-- QUOTED PASSAGE follows --

The Seberger family attends Easter Mass at St. Wenceslaus in Omaha, where they are parishioners. COURTESY PHOTO


After experiencing tragedy, Omaha mother believes sorrow and joy can co-exist

“Jesus, this hurts.”

“Mary, this hurts.”

Jill Seberger repeats those phrases when she is overcome with sadness or grief. It helps her fight the temptation to despair and reminds her that she is not alone.

“Jesus and Mary both know pain and suffering to an extent we could never imagine,” she said. “This brings them into the scenario and also changes my perspective.”

Sadness and grief are familiar emotions for the mother of seven who lost her young son, Gus, in 2022 after he choked on a sandwich at the family’s home. Following his death, she suffered two miscarriages.

But Seberger also knows tremendous joy.

In February, she and her husband, Tim, welcomed their seventh son, Felix Augustine. The happiness she felt when Felix was born confirms her belief that joy and sorrow are often mixed together.

-- QUOTED PASSAGE concluded --
-- GIVEN DATA follows --

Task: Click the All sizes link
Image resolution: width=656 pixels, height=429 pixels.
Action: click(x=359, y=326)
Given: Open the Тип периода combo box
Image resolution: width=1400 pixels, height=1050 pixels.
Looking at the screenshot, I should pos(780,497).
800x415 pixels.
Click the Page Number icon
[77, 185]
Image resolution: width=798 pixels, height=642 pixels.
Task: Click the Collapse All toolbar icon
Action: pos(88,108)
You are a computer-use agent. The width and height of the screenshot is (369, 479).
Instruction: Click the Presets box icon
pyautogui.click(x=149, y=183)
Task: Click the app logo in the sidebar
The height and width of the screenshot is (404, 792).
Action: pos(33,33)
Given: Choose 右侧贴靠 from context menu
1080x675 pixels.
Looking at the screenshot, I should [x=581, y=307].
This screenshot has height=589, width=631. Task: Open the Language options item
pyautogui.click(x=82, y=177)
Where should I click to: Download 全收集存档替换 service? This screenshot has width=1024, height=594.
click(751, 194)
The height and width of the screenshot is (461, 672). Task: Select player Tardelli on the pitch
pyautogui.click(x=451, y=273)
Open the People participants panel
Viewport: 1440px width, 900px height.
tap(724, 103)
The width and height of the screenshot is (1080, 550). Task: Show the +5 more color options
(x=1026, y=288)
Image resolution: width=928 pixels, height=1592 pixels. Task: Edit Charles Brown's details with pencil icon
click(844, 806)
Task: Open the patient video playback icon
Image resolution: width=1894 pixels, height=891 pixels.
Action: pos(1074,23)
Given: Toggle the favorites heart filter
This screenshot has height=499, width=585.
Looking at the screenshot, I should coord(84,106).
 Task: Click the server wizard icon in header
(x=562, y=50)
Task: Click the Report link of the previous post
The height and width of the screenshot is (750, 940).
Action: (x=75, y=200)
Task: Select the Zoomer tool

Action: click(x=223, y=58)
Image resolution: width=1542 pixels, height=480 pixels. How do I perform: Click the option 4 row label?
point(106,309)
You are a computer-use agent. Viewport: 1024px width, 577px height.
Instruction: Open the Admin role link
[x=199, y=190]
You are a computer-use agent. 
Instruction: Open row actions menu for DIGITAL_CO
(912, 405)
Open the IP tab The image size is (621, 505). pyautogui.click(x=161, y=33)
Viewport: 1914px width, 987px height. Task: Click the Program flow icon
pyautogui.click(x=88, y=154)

-- GIVEN DATA concluded --

• [CHECK YOUR UNDERSTANDING]:
1 - List every member of the Seberger family named in the article about the Omaha mother.
2 - In the article about the Omaha mother, how did her son Gus die?
3 - Reproduce the stretch of the article about the Omaha mother from "Sadness and grief" through "suffered two miscarriages.".

• [EXERCISE SOLUTIONS]:
1 -
Jill Seberger
Gus
Tim
Felix Augustine

2 - He choked on a sandwich at the family's home in 2022.

3 -
Sadness and grief are familiar emotions for the mother of seven who lost her young son, Gus, in 2022 after he choked on a sandwich at the family’s home. Following his death, she suffered two miscarriages.